TUGAS 1 -
Kumpulkan setiap baris yang memuat kata "icon", dengan membedakan huruf besar dan huruf kecil.

KUTIPAN SUMBER -

■ ■ ■ ■

Selain wayang, di museum ini juga ada perlengkapan pagelaran wayang seperti gamelan dari Jawa Timur yang digunakan mengiring pagelaran wayang klithik. Juga ada material dan peralatan untuk membuat wayang kulit. Ada talenan, alat-alat tatah, tanduk kerbau untuk cempurit (tangkai wayang) dan bahan pelekat warna wayang yang disebut ancur keripik. ‘Tapi kalau sekarang sih umumnya pakai lem fox,’ tutur Pak Prastowo. Pak Prastowo juga menerangkan nama-nama ornamen wayang kulit seperti makutha, sumping dan lain-lain (pokoknya banyak deh !)
Di ujung ruangan – tepatnya di pintu masuk ruang pamer – terdapat wayang revolusi. Wayang ini dibuat oleh Raden Mas Sayid pada tahun 1950 atas pesanan Wereldmuseum Rotterdam. Setelah 40 tahun disimpan di sana, koleksi yang terdiri dari 160 wayang ini dihibahkan ke Museum Wayang sejak Agustus 2005. Wayang ini bercerita tentang tokoh-tokoh sejarah kemerdekaan Indonesia antara lain Bung Karno dan Bung Hatta. Sayang sekali Museum Wayang belum mempunyai fasilitas yang memadai untuk memajang koleksi ini. ‘Kalau di sana fasilitas museum nya kan bagus sekali,’ kata Pak Prastowo seolah menyesali.

■ ■ ■ ■

TUGAS 2 -
Berdasarkan teks tentang Museum Wayang, jelaskan kegunaan tanduk kerbau dan ancur keripik dalam pembuatan wayang kulit.

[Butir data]

■ ■ ■ ■

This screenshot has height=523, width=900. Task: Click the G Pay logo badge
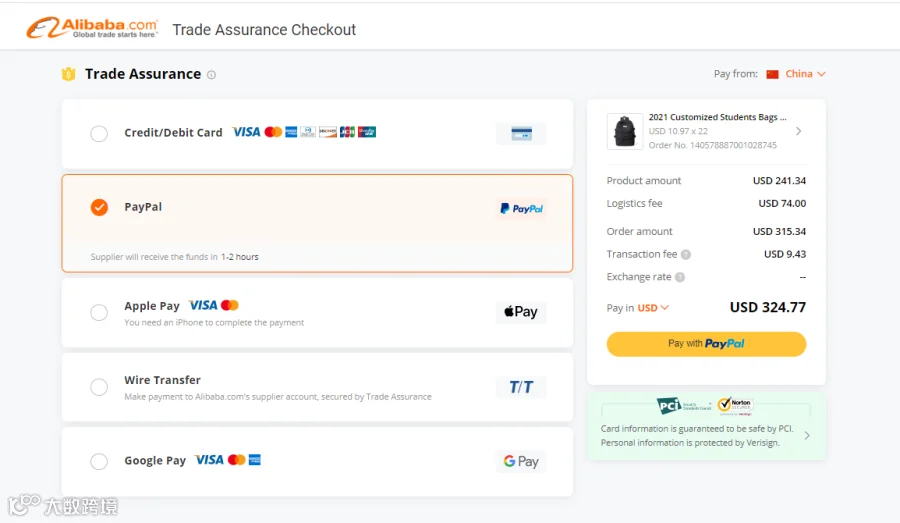521,461
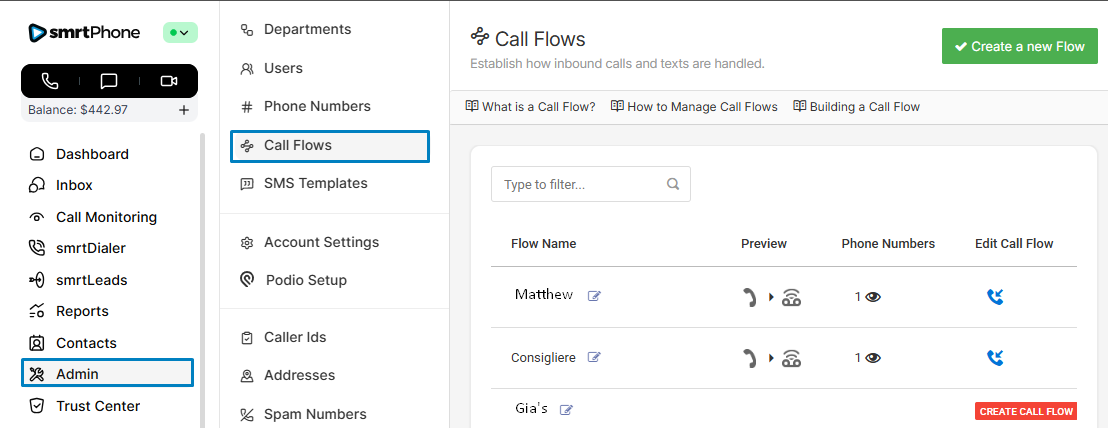Image resolution: width=1108 pixels, height=428 pixels.
Task: Click the plus icon to add balance
Action: pyautogui.click(x=184, y=110)
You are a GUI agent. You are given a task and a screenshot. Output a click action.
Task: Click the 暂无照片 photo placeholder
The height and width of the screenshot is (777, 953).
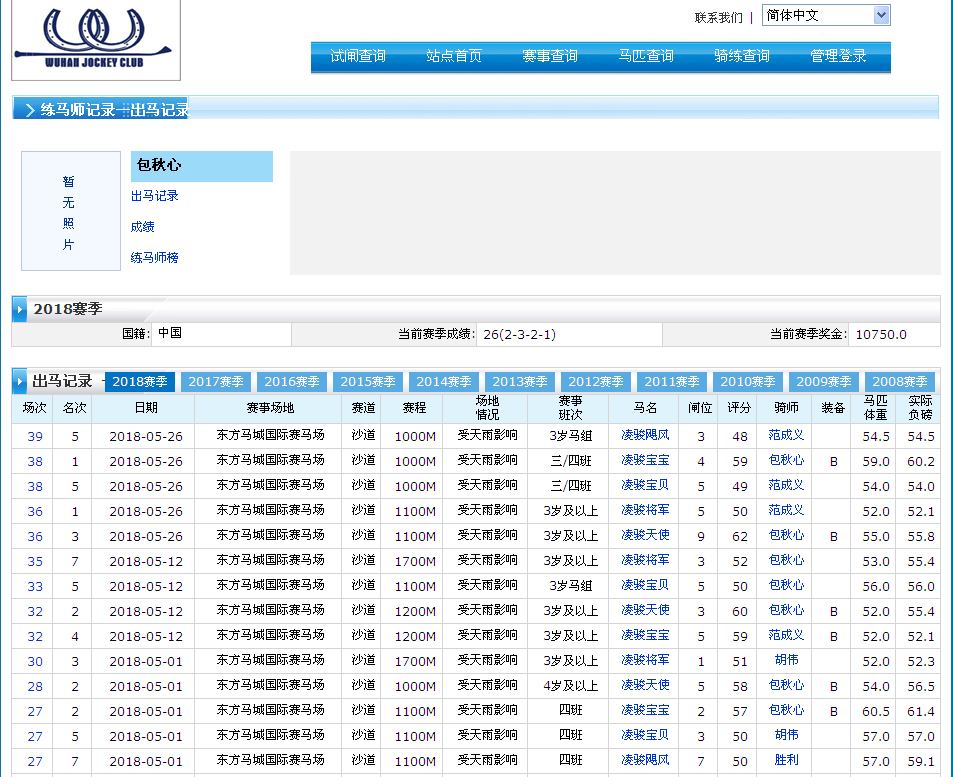coord(70,212)
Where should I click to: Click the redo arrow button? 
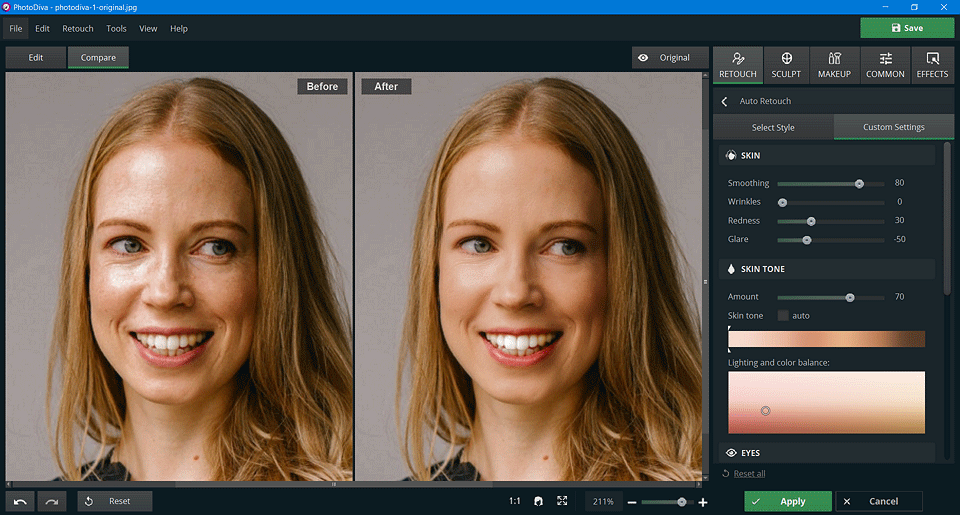[x=52, y=501]
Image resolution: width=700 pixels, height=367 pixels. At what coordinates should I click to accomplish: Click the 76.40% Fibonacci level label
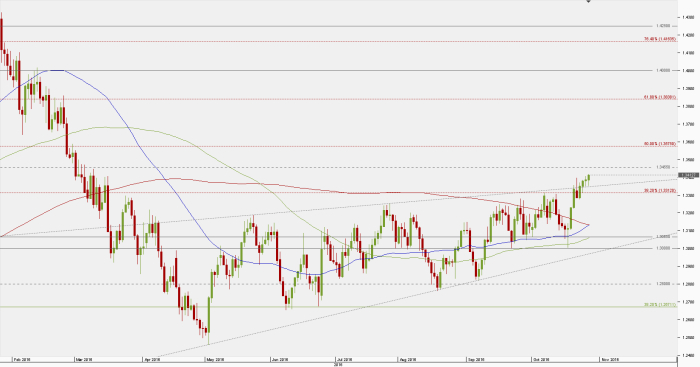(x=660, y=39)
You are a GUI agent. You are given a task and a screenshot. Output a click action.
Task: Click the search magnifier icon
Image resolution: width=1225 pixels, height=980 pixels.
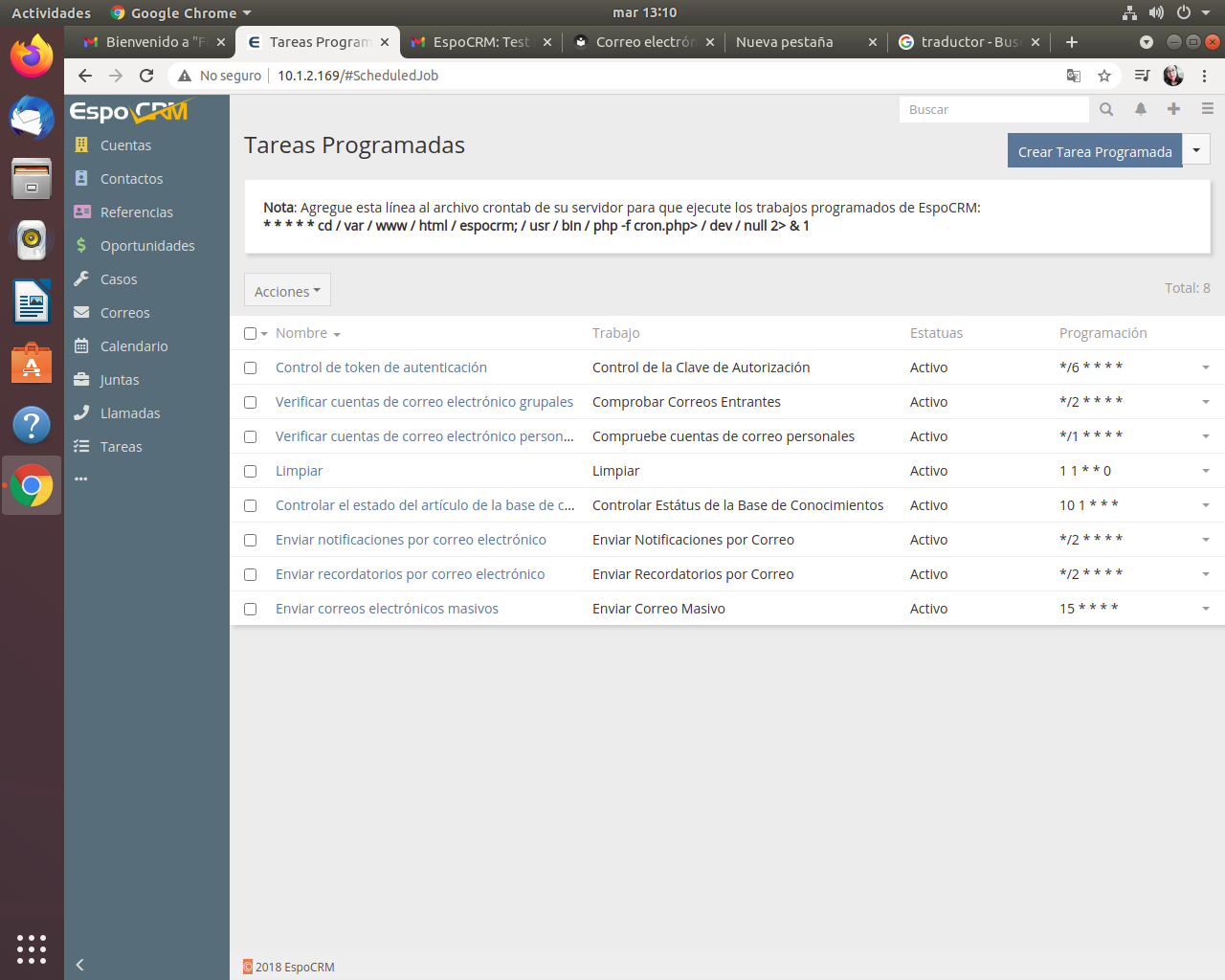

■ ■ ■ ■

HASIL LATIHAN 1 -
Task: Click the plus icon to add balance
Task: Click the search magnifier icon

HASIL LATIHAN 2 -
Tanduk kerbau dipakai untuk membuat cempurit, yaitu tangkai wayang. Ancur keripik adalah bahan pelekat warna wayang, walaupun sekarang umumnya orang memakai lem fox.